Helping Older Adults Thrive After Hospital Stays

A crucial piece of care is missing for older adults in our healthcare system. Without it, 1 in 7 older adults are at-risk of readmitting to the hospital within 30 days of discharge. The missing piece is follow up care.

For example, nearly half of American adults have trouble understanding how to take their medications, according to the Institute of Medicine. During a hospitalization and rehabilitation stay, medication regimens may change. Once a client returns home, coordinating the new and old regimens can be confusing. How can Augustana Care help older adults stay out of the hospital and stay away from what’s become a roller coaster of medical crises?
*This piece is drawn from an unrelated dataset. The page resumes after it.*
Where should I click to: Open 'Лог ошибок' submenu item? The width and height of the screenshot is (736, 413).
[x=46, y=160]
This question led Augustana Care  to team up with home care provider Lifesprk to assist older adults when they leave hospitals or rehabilitation centers. Together, we started a program called “Thrive On @ Home.” Led by Lyn Lais, the program aims to close the gaps between hospitalizations and aftercare by improving individual experience, improving the health of our population, and reduce the cost of healthcare. The program has seen 140 people enrolled since the fall of 2015.
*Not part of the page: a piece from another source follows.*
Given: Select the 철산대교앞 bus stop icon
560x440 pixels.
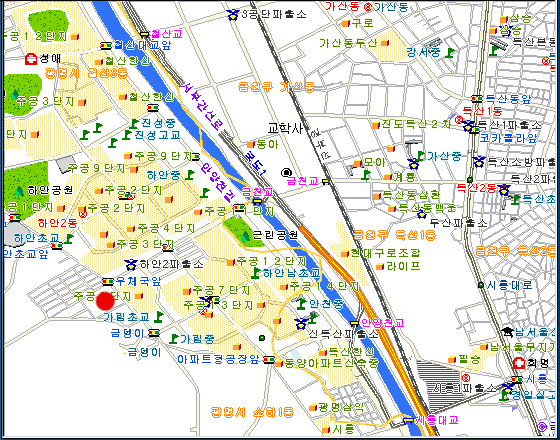Looking at the screenshot, I should click(106, 46).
Of those 140 people in the program, only 6 were readmitted – which equals out to a 65% drop from the national average of readmissions. These results show us that the cycle of hospital admissions and readmissions can be broken with a new focus on whole-person aftercare treatment. Once the cycle is broken,  older adults will be able to live longer, fuller, and healthier lives upon discharge. That is the ultimate goal of the partnership between Augustana Care and Lifesprk.